*Saved data entries:*
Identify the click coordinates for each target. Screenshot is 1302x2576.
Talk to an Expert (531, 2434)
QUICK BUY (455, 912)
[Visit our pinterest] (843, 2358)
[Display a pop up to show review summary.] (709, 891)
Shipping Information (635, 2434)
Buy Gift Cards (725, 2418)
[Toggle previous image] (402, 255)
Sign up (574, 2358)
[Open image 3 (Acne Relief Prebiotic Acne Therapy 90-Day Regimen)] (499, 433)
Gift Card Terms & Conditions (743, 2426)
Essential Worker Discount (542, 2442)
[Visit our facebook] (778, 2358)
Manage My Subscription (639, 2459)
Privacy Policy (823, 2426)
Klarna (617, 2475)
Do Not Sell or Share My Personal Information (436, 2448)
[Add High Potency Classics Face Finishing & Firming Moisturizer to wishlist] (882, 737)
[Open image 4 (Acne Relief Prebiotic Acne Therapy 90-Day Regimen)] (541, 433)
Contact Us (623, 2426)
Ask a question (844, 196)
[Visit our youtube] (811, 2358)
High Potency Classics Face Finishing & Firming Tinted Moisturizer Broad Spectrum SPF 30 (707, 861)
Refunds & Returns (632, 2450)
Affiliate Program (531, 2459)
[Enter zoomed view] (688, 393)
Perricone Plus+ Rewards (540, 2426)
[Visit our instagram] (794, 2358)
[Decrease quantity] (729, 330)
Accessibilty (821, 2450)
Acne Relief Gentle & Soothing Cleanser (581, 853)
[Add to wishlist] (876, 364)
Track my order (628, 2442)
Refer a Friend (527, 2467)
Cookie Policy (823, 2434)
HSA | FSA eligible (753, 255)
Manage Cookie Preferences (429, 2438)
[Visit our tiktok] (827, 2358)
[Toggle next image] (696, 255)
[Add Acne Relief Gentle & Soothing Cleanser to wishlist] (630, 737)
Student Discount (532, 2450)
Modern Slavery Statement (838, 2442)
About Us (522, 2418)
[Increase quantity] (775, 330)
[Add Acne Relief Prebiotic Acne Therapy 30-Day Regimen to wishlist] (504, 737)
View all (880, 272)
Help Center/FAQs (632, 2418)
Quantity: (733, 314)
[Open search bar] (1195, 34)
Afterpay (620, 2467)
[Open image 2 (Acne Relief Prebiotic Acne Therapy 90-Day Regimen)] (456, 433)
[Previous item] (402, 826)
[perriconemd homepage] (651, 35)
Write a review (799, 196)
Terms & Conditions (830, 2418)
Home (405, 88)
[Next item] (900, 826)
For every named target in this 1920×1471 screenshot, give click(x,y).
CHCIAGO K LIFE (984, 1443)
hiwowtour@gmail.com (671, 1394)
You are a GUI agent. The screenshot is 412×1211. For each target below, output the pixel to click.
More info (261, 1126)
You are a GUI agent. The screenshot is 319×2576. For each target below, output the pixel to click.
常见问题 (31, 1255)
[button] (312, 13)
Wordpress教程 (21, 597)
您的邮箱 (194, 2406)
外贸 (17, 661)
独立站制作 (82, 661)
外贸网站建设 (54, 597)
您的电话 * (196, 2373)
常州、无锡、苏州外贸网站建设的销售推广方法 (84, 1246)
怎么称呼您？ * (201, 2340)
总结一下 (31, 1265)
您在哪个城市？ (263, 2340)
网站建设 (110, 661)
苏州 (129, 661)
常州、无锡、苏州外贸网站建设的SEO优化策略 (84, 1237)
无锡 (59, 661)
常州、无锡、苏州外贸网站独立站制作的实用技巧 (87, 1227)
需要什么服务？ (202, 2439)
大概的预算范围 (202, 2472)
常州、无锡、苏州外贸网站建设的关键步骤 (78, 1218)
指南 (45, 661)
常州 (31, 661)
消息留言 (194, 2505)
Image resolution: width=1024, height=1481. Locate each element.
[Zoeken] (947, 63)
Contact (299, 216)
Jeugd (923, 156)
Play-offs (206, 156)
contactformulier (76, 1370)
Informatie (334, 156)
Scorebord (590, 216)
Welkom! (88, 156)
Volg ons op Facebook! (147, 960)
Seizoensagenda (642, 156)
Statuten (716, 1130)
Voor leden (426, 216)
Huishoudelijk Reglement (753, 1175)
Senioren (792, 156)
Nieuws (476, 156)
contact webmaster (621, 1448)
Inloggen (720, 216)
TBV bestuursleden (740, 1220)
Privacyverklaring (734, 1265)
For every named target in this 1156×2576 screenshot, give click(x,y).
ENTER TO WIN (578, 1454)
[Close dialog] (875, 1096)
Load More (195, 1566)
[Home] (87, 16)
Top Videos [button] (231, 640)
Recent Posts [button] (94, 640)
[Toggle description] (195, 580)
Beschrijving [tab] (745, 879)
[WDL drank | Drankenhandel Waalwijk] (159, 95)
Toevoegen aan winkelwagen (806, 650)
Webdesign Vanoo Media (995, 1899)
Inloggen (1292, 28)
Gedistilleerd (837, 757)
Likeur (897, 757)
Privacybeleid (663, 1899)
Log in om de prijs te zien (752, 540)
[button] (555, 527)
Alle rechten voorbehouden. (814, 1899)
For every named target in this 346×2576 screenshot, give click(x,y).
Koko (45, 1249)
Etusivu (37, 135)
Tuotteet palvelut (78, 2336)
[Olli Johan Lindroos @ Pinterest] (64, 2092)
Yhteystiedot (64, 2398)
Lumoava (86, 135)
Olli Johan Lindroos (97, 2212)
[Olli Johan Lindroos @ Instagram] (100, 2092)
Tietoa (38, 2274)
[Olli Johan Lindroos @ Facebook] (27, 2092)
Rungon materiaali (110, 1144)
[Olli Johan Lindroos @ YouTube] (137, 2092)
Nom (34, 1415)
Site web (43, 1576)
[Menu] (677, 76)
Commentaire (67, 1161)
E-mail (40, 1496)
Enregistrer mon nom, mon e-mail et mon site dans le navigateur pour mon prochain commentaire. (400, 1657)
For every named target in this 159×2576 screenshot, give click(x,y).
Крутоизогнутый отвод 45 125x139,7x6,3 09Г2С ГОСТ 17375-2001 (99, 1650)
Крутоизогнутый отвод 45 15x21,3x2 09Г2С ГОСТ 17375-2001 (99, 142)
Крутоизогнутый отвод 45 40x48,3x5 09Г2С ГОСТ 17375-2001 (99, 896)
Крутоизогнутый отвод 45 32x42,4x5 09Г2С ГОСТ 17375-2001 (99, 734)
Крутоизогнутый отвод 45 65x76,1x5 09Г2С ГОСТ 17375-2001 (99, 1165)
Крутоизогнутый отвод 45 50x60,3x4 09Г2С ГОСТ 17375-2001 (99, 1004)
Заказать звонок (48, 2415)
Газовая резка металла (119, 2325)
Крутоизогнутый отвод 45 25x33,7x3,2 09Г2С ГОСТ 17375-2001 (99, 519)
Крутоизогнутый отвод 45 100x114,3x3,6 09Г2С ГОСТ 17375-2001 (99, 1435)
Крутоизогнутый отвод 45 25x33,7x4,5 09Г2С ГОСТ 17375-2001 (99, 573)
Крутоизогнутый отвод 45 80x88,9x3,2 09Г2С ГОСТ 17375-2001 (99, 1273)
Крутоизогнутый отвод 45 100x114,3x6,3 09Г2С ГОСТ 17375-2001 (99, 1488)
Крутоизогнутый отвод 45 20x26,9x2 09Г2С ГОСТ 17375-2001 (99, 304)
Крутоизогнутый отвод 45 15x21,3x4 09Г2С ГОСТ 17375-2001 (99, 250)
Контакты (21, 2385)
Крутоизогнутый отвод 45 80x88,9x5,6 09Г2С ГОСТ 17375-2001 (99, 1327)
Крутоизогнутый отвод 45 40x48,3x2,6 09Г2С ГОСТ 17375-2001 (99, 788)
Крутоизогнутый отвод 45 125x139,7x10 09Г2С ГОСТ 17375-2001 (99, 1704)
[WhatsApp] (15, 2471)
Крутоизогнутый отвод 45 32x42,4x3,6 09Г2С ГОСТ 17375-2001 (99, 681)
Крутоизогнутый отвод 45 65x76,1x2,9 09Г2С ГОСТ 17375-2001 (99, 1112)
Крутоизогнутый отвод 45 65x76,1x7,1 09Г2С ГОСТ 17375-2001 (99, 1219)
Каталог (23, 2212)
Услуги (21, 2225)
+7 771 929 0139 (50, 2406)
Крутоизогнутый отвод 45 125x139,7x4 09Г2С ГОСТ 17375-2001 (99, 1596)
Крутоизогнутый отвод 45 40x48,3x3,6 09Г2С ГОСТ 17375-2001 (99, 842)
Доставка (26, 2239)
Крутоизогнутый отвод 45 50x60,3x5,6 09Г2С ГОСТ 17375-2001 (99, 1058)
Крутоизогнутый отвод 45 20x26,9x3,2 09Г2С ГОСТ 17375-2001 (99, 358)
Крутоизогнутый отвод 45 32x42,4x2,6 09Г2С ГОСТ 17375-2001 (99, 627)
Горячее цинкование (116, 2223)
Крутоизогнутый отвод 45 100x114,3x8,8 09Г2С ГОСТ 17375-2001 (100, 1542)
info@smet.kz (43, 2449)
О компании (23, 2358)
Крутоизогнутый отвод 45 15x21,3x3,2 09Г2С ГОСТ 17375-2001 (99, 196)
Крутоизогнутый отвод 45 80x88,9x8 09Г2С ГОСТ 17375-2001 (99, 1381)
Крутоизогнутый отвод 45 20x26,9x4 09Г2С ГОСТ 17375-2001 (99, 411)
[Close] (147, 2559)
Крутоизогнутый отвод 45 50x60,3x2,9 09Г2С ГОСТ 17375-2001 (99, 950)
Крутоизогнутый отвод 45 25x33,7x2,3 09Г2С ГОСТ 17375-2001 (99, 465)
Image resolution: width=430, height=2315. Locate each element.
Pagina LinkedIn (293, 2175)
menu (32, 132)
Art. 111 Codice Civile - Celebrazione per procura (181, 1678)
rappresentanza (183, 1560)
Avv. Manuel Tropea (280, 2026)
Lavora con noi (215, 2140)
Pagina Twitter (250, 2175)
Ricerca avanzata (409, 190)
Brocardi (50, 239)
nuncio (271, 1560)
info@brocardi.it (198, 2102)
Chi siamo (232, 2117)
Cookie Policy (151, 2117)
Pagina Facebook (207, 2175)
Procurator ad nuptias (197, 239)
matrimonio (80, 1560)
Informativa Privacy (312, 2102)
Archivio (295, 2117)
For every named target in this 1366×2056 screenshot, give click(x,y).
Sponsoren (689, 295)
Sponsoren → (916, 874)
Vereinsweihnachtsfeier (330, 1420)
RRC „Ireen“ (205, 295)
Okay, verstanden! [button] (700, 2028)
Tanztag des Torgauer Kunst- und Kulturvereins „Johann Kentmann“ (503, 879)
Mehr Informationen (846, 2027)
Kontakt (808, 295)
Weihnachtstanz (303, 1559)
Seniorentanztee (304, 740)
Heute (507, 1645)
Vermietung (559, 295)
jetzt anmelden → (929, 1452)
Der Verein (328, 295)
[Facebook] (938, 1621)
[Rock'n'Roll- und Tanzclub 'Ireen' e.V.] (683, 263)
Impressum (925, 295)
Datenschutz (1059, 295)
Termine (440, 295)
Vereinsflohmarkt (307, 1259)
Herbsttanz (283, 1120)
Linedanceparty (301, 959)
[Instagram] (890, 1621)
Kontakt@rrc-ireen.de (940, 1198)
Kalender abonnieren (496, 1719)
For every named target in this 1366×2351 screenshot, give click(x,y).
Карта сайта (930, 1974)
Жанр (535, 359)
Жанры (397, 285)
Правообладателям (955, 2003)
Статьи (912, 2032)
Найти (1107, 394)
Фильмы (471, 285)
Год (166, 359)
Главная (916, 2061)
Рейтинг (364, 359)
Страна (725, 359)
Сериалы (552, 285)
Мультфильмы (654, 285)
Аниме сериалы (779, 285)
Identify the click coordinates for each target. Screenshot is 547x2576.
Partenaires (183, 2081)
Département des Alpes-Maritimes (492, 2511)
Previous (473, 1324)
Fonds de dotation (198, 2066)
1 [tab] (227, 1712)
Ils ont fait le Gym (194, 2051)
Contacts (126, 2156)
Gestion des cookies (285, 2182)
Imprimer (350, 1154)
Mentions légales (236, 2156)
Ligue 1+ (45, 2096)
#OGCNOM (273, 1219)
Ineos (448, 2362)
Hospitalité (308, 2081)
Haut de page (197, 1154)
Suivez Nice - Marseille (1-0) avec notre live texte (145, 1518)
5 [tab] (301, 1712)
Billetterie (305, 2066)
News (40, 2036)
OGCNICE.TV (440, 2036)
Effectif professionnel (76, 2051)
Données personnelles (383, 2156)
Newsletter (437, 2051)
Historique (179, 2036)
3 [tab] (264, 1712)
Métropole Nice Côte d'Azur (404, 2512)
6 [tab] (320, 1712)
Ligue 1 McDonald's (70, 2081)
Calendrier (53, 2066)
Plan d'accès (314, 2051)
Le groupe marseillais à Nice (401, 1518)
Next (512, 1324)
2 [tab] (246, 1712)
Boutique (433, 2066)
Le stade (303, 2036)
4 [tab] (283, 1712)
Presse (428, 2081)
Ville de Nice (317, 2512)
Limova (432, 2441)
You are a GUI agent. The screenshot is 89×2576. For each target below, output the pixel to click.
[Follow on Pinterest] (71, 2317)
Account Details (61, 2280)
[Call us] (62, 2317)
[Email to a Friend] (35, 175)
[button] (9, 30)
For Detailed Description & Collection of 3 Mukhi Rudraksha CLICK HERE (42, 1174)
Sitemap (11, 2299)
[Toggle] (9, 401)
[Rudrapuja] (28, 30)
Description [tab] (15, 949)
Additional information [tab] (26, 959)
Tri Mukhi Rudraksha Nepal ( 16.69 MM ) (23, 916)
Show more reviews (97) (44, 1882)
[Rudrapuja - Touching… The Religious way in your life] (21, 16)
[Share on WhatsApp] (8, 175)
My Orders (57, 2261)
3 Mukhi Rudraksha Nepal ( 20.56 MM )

*Task goal:* Emit an exact copy of the lines spanning the start of the records to the line containing "[Toggle next image] (696, 255)", inclusive, and no other output.

*Answer box:*
Identify the click coordinates for each target. Screenshot is 1302x2576.
Talk to an Expert (531, 2434)
QUICK BUY (455, 912)
[Visit our pinterest] (843, 2358)
[Display a pop up to show review summary.] (709, 891)
Shipping Information (635, 2434)
Buy Gift Cards (725, 2418)
[Toggle previous image] (402, 255)
Sign up (574, 2358)
[Open image 3 (Acne Relief Prebiotic Acne Therapy 90-Day Regimen)] (499, 433)
Gift Card Terms & Conditions (743, 2426)
Essential Worker Discount (542, 2442)
[Visit our facebook] (778, 2358)
Manage My Subscription (639, 2459)
Privacy Policy (823, 2426)
Klarna (617, 2475)
Do Not Sell or Share My Personal Information (436, 2448)
[Add High Potency Classics Face Finishing & Firming Moisturizer to wishlist] (882, 737)
[Open image 4 (Acne Relief Prebiotic Acne Therapy 90-Day Regimen)] (541, 433)
Contact Us (623, 2426)
Ask a question (844, 196)
[Visit our youtube] (811, 2358)
High Potency Classics Face Finishing & Firming Tinted Moisturizer Broad Spectrum SPF 30 (707, 861)
Refunds & Returns (632, 2450)
Affiliate Program (531, 2459)
[Enter zoomed view] (688, 393)
Perricone Plus+ Rewards (540, 2426)
[Visit our instagram] (794, 2358)
[Decrease quantity] (729, 330)
Accessibilty (821, 2450)
Acne Relief Gentle & Soothing Cleanser (581, 853)
[Add to wishlist] (876, 364)
Track my order (628, 2442)
Refer a Friend (527, 2467)
Cookie Policy (823, 2434)
HSA | FSA eligible (753, 255)
Manage Cookie Preferences (429, 2438)
[Visit our tiktok] (827, 2358)
[Toggle next image] (696, 255)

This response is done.